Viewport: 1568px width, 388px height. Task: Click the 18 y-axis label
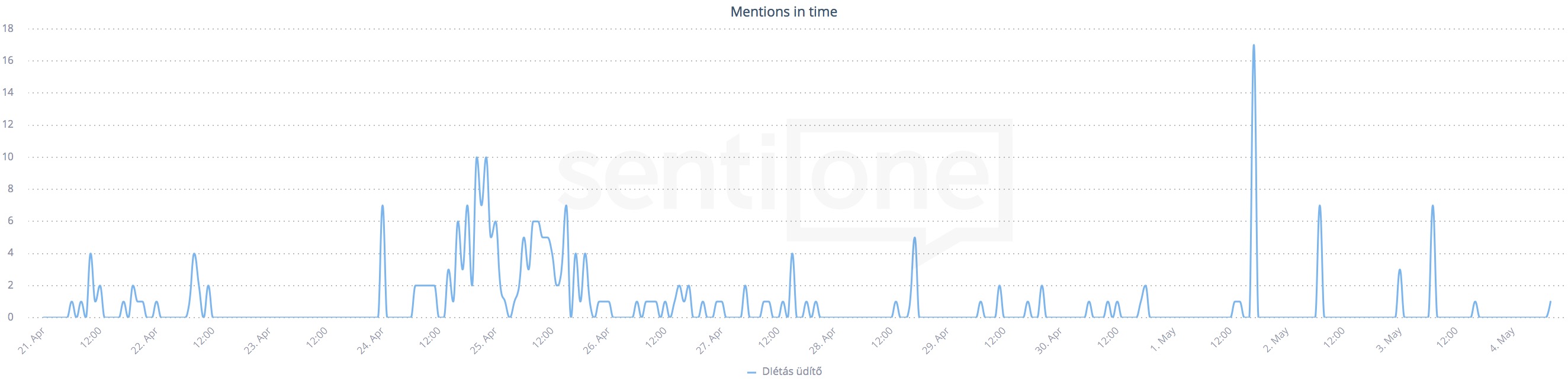pyautogui.click(x=8, y=28)
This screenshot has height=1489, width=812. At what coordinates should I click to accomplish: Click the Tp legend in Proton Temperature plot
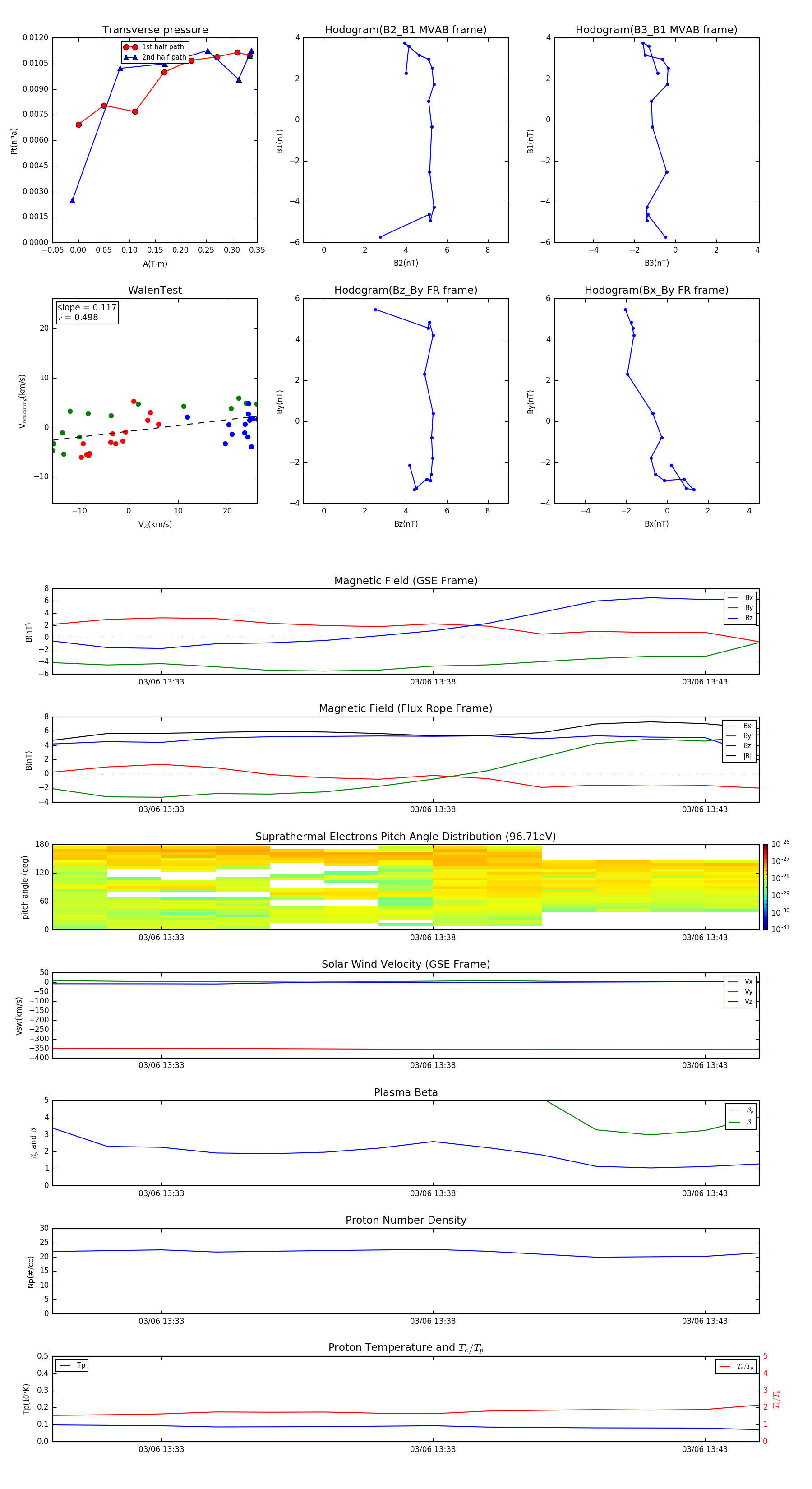click(x=72, y=1365)
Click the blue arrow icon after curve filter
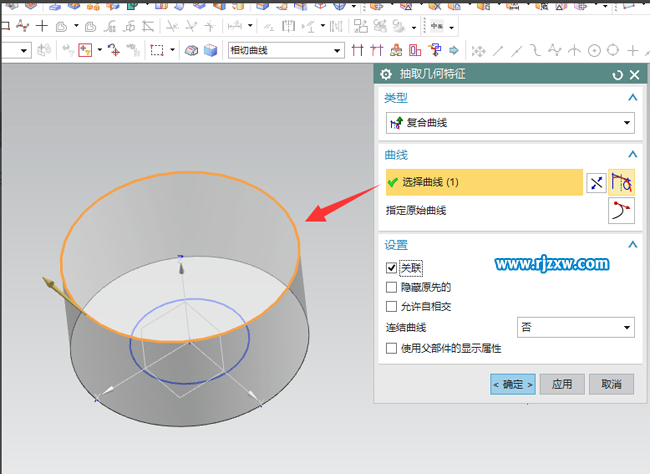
========
= What you are asked to do =
Your task is to return the entries above exactly, with no pictures.

= Your solution =
Viewport: 1568px width, 388px height. Task: Click the 18 y-axis label
pyautogui.click(x=8, y=28)
This screenshot has height=1489, width=812. At what coordinates should I click to accomplish: Click the Tp legend in Proton Temperature plot
click(x=72, y=1365)
Click the blue arrow icon after curve filter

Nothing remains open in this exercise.